● **Material for this exercise**

BEGIN

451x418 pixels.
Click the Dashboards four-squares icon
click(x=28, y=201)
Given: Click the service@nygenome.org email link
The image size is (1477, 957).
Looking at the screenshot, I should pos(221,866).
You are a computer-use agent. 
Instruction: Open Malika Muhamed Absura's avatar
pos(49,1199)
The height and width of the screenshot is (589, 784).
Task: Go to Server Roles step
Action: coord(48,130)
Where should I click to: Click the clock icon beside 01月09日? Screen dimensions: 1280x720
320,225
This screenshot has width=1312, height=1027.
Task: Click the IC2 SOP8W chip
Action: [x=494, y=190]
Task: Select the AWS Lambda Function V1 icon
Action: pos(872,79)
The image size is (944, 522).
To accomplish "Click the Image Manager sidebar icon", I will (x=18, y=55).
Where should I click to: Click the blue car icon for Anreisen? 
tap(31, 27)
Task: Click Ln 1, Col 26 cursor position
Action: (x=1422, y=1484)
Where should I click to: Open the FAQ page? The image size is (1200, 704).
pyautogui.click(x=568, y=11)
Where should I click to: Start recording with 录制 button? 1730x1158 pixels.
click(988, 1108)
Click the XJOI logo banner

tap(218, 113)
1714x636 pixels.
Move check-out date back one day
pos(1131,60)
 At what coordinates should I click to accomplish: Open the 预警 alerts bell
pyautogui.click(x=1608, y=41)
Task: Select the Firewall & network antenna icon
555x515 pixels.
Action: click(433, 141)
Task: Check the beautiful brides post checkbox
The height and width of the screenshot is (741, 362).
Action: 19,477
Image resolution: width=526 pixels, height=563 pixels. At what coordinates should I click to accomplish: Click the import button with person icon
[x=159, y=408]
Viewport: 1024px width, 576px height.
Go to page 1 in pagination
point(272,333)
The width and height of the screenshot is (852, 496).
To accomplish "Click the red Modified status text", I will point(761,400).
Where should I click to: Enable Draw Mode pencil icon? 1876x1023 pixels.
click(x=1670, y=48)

END

● **Exercise details**
Locate the word "will" in the records and collect each line it appears in.

● **Written solution**
To accomplish "Click the Image Manager sidebar icon", I will (x=18, y=55).
To accomplish "Click the red Modified status text", I will point(761,400).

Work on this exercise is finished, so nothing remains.